The paper presents a novel framework designed for cardiac segmentation and automated cardiac diagnosis leveraging advanced deep learning techniques. The proposed architecture, a fully convolutional multi-scale residual DenseNet, is highly parameter and memory efficient. This framework addresses a significant challenge in medical image segmentation, particularly for cardiac MRI, where deep network architectures traditionally face difficulties due to limited training samples, overfitting, and computational overhead.

Key Contributions

  1. Efficient Network Architecture: The researchers designed a fully convolutional network that incorporates both long skip and short-cut connections. This design mitigates the common issue of feature map explosion associated with FCN architectures. The network processes input images at multiple scales using parallel structures inspired by the Inception module. This capability enables the network to efficiently capture and process varying scales and viewpoints inherent in medical images.
  2. Dual Loss Function: A novel dual loss function combines the benefits of cross-entropy and dice loss, each weighted to optimize both pixel-wise accuracy and segmentation metrics. The careful weighting scheme demonstrates adaptability to different classes within the dataset, addressing problems of class imbalance typical in medical imaging tasks.
  3. Comprehensive Validation: Validation of the proposed architecture on the ACDC-2017 and LV-2011 datasets yielded competitive performance. Specifically, the architecture achieved a high Jaccard index of 0.74 on the LV-2011 dataset, the highest among fully automated methods, while also surpassing other methods in automatic cardiac disease diagnosis with an accuracy rate of 100% on the ACDC testing dataset.
  4. Integrated Framework for Diagnosis: Beyond segmentation, this framework also integrates cardiac structure segmentation with the classification of cardiac diseases into a holistic automated solution. This approach is computationally efficient, lending itself to clinical applications where there is a demand for rapid and reliable computer-aided diagnosis tools.

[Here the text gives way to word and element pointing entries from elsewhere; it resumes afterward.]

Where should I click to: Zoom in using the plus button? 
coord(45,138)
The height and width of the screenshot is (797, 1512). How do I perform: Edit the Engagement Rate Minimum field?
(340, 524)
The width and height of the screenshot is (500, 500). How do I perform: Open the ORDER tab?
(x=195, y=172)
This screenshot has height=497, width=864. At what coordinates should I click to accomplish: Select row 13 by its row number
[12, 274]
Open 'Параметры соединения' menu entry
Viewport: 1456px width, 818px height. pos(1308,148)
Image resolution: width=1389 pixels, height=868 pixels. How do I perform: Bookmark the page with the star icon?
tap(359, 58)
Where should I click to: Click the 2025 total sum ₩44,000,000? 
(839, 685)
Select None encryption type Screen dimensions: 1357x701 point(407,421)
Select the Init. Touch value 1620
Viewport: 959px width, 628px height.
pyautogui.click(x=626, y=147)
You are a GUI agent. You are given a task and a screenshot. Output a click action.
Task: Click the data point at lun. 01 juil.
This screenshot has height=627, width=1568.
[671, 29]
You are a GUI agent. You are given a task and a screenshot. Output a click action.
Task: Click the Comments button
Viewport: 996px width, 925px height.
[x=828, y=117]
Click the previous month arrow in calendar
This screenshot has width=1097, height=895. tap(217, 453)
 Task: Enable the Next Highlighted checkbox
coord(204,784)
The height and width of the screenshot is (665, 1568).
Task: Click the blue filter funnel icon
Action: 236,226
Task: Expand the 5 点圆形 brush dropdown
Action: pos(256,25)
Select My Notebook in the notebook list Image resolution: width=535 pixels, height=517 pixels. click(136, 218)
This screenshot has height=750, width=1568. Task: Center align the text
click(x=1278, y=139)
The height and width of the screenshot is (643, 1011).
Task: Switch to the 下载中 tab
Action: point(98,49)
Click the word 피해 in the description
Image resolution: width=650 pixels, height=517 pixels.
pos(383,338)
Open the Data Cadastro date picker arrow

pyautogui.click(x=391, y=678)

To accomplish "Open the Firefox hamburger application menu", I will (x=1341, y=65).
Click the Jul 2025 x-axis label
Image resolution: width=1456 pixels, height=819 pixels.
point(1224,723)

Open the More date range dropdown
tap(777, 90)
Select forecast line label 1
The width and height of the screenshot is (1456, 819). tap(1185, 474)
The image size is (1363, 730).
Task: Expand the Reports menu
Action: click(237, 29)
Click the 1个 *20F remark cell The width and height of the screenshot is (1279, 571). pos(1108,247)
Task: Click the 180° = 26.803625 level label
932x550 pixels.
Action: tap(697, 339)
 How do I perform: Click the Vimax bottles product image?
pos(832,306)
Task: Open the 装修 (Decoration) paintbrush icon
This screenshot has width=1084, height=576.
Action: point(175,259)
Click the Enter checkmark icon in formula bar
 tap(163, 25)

Implications and Future Directions

Practically, this research demonstrates a clear pathway for deploying deep learning models in clinical environments, especially given the network's reduced parameter requirements and computational efficiency. The use of high-dimensional residual DenseNet connections enhances model robustness to overfitting, a critical consideration given the typical scarcity of annotated medical training data.

Theoretically, the paper contributes to the growing body of knowledge on how modifications in network architecture—such as employing inception-style parallel convolution branches—can enhance multi-scale image analysis capabilities within deep learning models. There is potential for further exploration into extending this dense connectivity pattern and multi-scale processing paradigm to 3D volumes, offering advances in volumetric segmentation tasks across other domains of medical imaging.

In summary, while further clinical validation and real-world testing are essential, the paper lays essential groundwork for transforming cardiac diagnostics via deep learning, with implications extending beyond just cardiac imaging. Future work can expand on this foundation, exploring more complex architectures and real-time deployment in busy clinical settings to further advance computer-aided diagnosis.